Capital One has closed more than half of its branches in the last decade, shuttering approximately 50 in the last quarter alone. JPMorgan Chase, Bank of America and Fifth Third Bank, on the other hand, are all aggressively adding new locations.

Credit union branch figures, meanwhile, have stayed relatively steady, hovering around 10,900 industrywide for the last several years, despite the industry’s continued contraction. That factor, coupled with widespread shared branching, could help position CUs for growth in the years ahead.

“The branch is a vital part still,” said Karey Thomas, SVP of branch delivery at America First Credit Union in Riverdale, Utah. “It’s a digital age, but studies are showing that few people only want digital banking.”

Even with the proliferation of mobile banking, many consumers want the ability to visit a physical location. A 2018 digital banking survey from PricewaterhouseCoopers found that 65% of those surveyed feel that it's important to have a local branch and a quarter of respondents would refrain from opening a bank account that didn't have at least one local branch. The preferred channel for over 50% of consumers is to visit a branch when applying for a loan or deposit account, according to the study.

That shows branches are still relevant to many consumers. Those with a specific need that can’t be filled by a mobile app are especially reliant on branches.

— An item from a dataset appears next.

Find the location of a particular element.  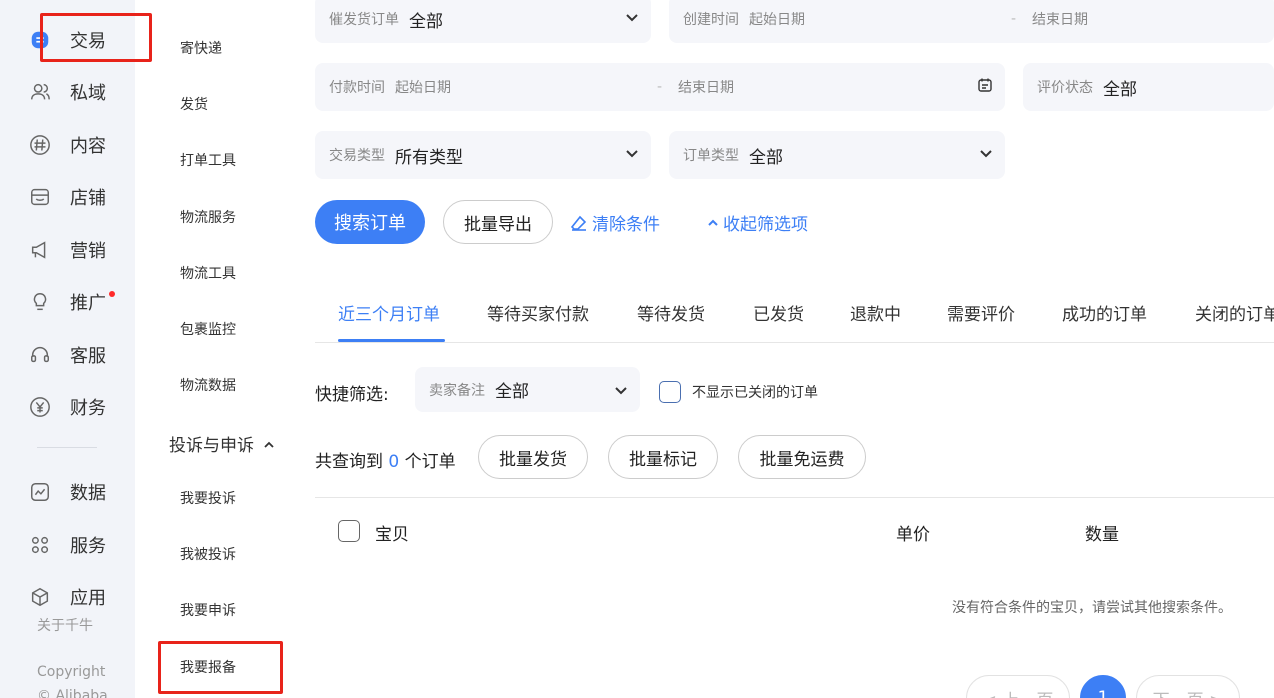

For instance, service members need access to cash before being deployed to areas where credit cards may not be accepted, said Anthony Hernandez, president and CEO of the Defense Credit Union Council. The U.S. military may also need large quantities of cash, ranging from $50,000 to $250,000, which is used to pay for items such as landing and docking fees and necessities for bases in remote locations.

Credit unions on military installations "keep cash in their vault because when the military needs it, they can deliver the cash,” Hernandez said. The military doesn’t "take Apple Pay, they don’t take Visa, and they certainly don’t take bitcoin.”

Because of this, cash is an essential for missions, Hernandez explained. Credit union branches serving the military understand this demand for having this cash at a moment’s notice along with the need for operational security. A mobile banking app alone can’t deliver that, Hernandez noted.

Still, the role of the branch for many members is changing, experts said. Members are looking for a dual digital-branch approach, a philosophy that the $11 billion-asset America First is paying special attention to following the recent opening of its 128th branch. A majority of America First's digital members visit a branch every few months, Thomas said.

“Before mobile, our lobbies were filled with ropes [and] giant lobbies with members standing in line to cash their checks and get cash back. It was very transactionally driven,” Thomas said. “But today, we don’t have to have those big lobbies and keep our members waiting. They’re self-serving on the transactional side.”

Branches are evolving to include new technology and innovations and other features to draw in members. Quontic Bank in Astoria, N.Y., has taken note of the pop-up shops that have become popular in New York.

“One of the things that we see here in New York a lot is pop-up shops, so one of the ideas that we’ve been playing with is a pop-up bank,” said Patrick Sells, chief innovation officer at Quontic.

The $364 million-asset bank has toyed around with entering music festivals such as Bonnaroo as a pop-up bank. This is a method that Michigan State University Federal Credit Union in East Lansing has tried with a pop-up location in a local mall during the Christmas holidays.

Sells argued that financial institutions will have to get creative with using space in the future. Having an incentive to visit a branch helps. He pointed out Capital One’s Café model as an example. That’s a strategy that Canopy Federal Credit Union, formerly known as Spokane FCU, is trying with a new branch that will also include a local coffee house.

“You have to figure out how to use that space differently, but people still want that space,” Sells said. “I don’t think the consumers today are ready to go to a world where there’s no physical contact with a human in banking, but I think you have to figure out: how do you use that space, or use that space differently?”